DESCRIPTION (provided by applicant): Rheumatoid arthritis (RA) affects approximately 1.3 million adults in the United States and up to 1.5% of the population worldwide. In its progressive form the disease has debilitating effects including painful inflammation and destruction of the joints. This affliction leads to considerable lost work and disability. A hallmark of the RA inflammatory response is vascular instability. The vascular endothelium is continuously balancing the requirement to maintain a stable network with a capacity to regenerate. It is continuously challenged by destabilizing factors in response to inflammatory stress. An increase in vascular permeability in RA leads to infiltration of the synovial endothelium by leukocytes. Indeed, this may be a critical first step in initiation of RA, as well a its progression. We have shown that inhibition of a non-canonical ARNO/Arf6 pathway, independent of the canonical NF-kB pathway and immune system regulation is involved in maintaining vascular stability and provides consistent therapeutic benefit in a mouse model of RA. Current therapeutics for RA fall into a number of categories: cytokine inhibitors, B cell and T cel depleting or blocking agents, inhibitors of purine and pyrimidine synthesis, NSAIDs, and corticosteroids. While their direct mechanisms of action are varied, the central strategy of these therapies is to dampen the immune response via inhibition of the NF-kB pathway. The dominant market players are costly anti-TNF injectable therapies that carry a considerable risk of increased infection. The goal of this project is to identify clinically and commercially viable structural classes of ARNO/Arf6 small molecule inhibitors that may be effective at preventing the advancement of RA. At completion of this Phase I grant, we will have identified a series of structural classes and hit compounds that reduce endothelial permeability. In Phase II our efforts will focus on optimizing hit compounds for solubility, permeability, metabolic stability, and specificity, while minimizing potential safety concerns. The resulting lead compounds must be novel chemical entities that can be patent protected. Following this optimization step, lead compounds will be tested in in vivo RA models, and their pharmacokinetic, ADME, and safety profiles will be established. By the end of Phase II, we will have a set of prioritized leads and will be well-positioned to begin IND-enabling preclinical studies.

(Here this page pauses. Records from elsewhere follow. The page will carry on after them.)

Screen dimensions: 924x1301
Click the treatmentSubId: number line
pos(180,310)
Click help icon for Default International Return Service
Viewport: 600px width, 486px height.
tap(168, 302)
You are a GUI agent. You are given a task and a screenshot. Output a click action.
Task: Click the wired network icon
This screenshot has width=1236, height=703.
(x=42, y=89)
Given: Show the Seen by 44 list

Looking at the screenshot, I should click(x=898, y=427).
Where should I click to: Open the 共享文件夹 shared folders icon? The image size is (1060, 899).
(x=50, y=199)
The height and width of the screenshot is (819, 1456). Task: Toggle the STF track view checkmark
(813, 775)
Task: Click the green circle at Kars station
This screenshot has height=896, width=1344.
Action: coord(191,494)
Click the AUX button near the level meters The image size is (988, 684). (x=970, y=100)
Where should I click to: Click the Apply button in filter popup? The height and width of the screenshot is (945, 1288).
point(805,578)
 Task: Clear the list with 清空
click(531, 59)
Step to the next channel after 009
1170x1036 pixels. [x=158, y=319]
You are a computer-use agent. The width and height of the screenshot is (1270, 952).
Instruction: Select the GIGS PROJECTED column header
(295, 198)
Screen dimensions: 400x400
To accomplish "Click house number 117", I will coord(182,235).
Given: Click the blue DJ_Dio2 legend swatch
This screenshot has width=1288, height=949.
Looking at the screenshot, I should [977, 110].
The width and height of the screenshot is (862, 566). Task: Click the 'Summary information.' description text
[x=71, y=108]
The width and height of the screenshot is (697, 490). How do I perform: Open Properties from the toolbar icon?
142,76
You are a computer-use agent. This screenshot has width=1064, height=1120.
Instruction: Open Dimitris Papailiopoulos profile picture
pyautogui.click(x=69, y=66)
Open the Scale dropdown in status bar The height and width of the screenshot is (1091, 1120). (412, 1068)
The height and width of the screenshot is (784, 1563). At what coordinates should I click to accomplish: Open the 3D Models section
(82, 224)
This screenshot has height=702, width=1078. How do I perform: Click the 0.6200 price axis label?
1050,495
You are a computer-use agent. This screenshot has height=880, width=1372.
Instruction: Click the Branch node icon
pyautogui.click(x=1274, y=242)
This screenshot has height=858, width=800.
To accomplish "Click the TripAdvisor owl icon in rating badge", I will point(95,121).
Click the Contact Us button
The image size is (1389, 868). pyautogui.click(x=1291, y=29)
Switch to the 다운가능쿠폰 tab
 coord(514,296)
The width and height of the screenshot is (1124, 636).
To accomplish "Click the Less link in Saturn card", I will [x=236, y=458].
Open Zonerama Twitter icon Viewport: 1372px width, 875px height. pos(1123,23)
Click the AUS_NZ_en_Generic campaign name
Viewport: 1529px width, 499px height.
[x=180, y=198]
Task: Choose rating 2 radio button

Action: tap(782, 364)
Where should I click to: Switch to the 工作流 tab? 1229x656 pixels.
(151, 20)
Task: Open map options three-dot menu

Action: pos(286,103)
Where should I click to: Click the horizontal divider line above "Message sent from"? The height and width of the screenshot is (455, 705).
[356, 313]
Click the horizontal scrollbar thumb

描述(由申请人提供)：类风湿性关节炎(RA)影响着美国约130万成年人，占全球人口的1.5%。在进展期，这种疾病会产生衰弱的影响，包括疼痛、炎症和关节的破坏。这种痛苦导致了相当大的失业和残疾。 RA炎症反应的一个特征是血管不稳定。血管内皮细胞不断地平衡着维持稳定的网络和再生能力的需求。它不断受到不稳定因素的挑战，以应对炎症应激。类风湿关节炎患者血管通透性增加导致滑膜内皮细胞被白细胞渗入。事实上，这可能是启动类风湿关节炎的关键的第一步，也是类风湿关节炎的进展。我们已经证明，抑制非典型的Arno/Arf6途径，独立于典型的NF-kB途径和免疫系统调节，参与维持血管稳定，并在小鼠RA模型中提供一致的治疗益处。 目前治疗类风湿性关节炎的药物分为几类：细胞因子抑制剂、B细胞和T细胞耗竭或阻滞剂、嘌呤和嘧啶合成抑制剂、非甾体抗炎药和皮质类固醇。虽然它们的直接作用机制各不相同，但这些疗法的中心策略是通过抑制核因子-kB途径来抑制免疫反应。占主导地位的市场参与者是昂贵的抗肿瘤坏死因子注射疗法，这些疗法具有相当大的感染增加风险。 该项目的目标是确定在临床和商业上可行的Arno/Arf6小分子抑制剂的结构类别，这些结构类别可能有效地防止RA的进展。在完成这项第一阶段拨款后，我们将确定一系列结构类别和 能降低血管内皮细胞通透性的化合物。在第二阶段，我们的努力将集中在优化HIT化合物的溶解性、渗透性、代谢稳定性和特异性，同时将潜在的安全问题降至最低。由此产生的先导化合物必须是可以受专利保护的新型化学实体。在这一优化步骤之后，先导化合物将在活体RA模型中进行测试，并将建立它们的药代动力学、ADME和安全性概况。到第二阶段结束时，我们将有一系列优先考虑的线索，并将处于有利地位，开始支持IND的临床前研究。